[Collected data entries]
* Start *

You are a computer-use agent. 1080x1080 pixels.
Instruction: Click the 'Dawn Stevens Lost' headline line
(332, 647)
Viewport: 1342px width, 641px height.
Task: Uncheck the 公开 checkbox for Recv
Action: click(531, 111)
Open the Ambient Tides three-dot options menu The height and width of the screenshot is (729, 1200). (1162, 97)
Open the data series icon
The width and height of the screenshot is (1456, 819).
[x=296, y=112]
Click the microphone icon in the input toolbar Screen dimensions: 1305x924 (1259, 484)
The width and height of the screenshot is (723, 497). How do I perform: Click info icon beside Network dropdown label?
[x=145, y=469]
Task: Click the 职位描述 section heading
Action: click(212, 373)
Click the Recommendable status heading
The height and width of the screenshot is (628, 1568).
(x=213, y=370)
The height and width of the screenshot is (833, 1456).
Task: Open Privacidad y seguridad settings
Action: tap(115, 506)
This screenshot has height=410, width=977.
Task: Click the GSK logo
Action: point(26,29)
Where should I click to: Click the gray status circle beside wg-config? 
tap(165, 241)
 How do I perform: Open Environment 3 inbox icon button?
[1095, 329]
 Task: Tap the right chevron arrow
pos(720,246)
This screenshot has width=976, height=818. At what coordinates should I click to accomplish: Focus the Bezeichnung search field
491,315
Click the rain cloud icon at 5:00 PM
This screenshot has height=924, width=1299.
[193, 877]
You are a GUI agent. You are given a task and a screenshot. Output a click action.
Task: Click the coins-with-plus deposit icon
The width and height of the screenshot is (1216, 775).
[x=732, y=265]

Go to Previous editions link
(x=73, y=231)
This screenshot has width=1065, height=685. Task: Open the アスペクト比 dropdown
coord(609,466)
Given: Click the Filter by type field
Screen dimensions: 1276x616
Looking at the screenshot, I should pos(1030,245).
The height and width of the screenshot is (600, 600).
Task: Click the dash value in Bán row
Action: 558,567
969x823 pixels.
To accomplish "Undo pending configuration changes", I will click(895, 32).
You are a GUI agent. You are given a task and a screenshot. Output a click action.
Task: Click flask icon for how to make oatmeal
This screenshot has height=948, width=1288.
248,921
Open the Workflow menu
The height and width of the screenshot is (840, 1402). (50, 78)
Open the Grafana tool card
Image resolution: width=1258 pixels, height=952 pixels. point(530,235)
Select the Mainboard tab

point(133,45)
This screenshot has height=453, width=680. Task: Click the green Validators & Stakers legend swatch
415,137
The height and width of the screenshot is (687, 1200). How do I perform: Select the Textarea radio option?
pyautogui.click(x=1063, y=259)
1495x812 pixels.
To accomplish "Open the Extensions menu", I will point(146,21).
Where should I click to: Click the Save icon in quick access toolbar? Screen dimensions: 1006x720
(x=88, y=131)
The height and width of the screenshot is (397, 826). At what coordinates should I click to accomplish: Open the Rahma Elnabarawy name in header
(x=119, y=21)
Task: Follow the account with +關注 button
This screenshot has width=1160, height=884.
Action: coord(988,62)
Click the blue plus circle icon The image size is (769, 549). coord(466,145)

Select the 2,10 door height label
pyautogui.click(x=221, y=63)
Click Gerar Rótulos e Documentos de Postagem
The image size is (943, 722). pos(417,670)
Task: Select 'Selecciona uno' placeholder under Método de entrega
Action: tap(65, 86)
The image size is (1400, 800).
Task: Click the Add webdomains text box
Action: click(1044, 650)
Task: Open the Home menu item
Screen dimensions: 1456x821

* End *

**WORK REQUIRED:**
Edit the material above so that every "Screen dimensions" becomes "Image size", with nothing else changed.

**WRITTEN SOLUTION:**
You are a computer-use agent. 1080x1080 pixels.
Instruction: Click the 'Dawn Stevens Lost' headline line
(332, 647)
Viewport: 1342px width, 641px height.
Task: Uncheck the 公开 checkbox for Recv
Action: click(531, 111)
Open the Ambient Tides three-dot options menu The height and width of the screenshot is (729, 1200). (1162, 97)
Open the data series icon
The width and height of the screenshot is (1456, 819).
[x=296, y=112]
Click the microphone icon in the input toolbar Image size: 1305x924 (1259, 484)
The width and height of the screenshot is (723, 497). How do I perform: Click info icon beside Network dropdown label?
[x=145, y=469]
Task: Click the 职位描述 section heading
Action: click(212, 373)
Click the Recommendable status heading
The height and width of the screenshot is (628, 1568).
(x=213, y=370)
The height and width of the screenshot is (833, 1456).
Task: Open Privacidad y seguridad settings
Action: tap(115, 506)
This screenshot has height=410, width=977.
Task: Click the GSK logo
Action: point(26,29)
Where should I click to: Click the gray status circle beside wg-config? 
tap(165, 241)
 How do I perform: Open Environment 3 inbox icon button?
[1095, 329]
 Task: Tap the right chevron arrow
pos(720,246)
This screenshot has width=976, height=818. At what coordinates should I click to accomplish: Focus the Bezeichnung search field
491,315
Click the rain cloud icon at 5:00 PM
This screenshot has height=924, width=1299.
[193, 877]
You are a GUI agent. You are given a task and a screenshot. Output a click action.
Task: Click the coins-with-plus deposit icon
The width and height of the screenshot is (1216, 775).
[x=732, y=265]

Go to Previous editions link
(x=73, y=231)
This screenshot has width=1065, height=685. Task: Open the アスペクト比 dropdown
coord(609,466)
Given: Click the Filter by type field
Image size: 1276x616
Looking at the screenshot, I should pos(1030,245).
The height and width of the screenshot is (600, 600).
Task: Click the dash value in Bán row
Action: 558,567
969x823 pixels.
To accomplish "Undo pending configuration changes", I will click(895, 32).
You are a GUI agent. You are given a task and a screenshot. Output a click action.
Task: Click flask icon for how to make oatmeal
This screenshot has height=948, width=1288.
248,921
Open the Workflow menu
The height and width of the screenshot is (840, 1402). (50, 78)
Open the Grafana tool card
Image resolution: width=1258 pixels, height=952 pixels. point(530,235)
Select the Mainboard tab

point(133,45)
This screenshot has height=453, width=680. Task: Click the green Validators & Stakers legend swatch
415,137
The height and width of the screenshot is (687, 1200). How do I perform: Select the Textarea radio option?
pyautogui.click(x=1063, y=259)
1495x812 pixels.
To accomplish "Open the Extensions menu", I will point(146,21).
Where should I click to: Click the Save icon in quick access toolbar? Image size: 1006x720
(x=88, y=131)
The height and width of the screenshot is (397, 826). At what coordinates should I click to accomplish: Open the Rahma Elnabarawy name in header
(x=119, y=21)
Task: Follow the account with +關注 button
This screenshot has width=1160, height=884.
Action: coord(988,62)
Click the blue plus circle icon The image size is (769, 549). coord(466,145)

Select the 2,10 door height label
pyautogui.click(x=221, y=63)
Click Gerar Rótulos e Documentos de Postagem
The image size is (943, 722). pos(417,670)
Task: Select 'Selecciona uno' placeholder under Método de entrega
Action: tap(65, 86)
The image size is (1400, 800).
Task: Click the Add webdomains text box
Action: click(1044, 650)
Task: Open the Home menu item
Image size: 1456x821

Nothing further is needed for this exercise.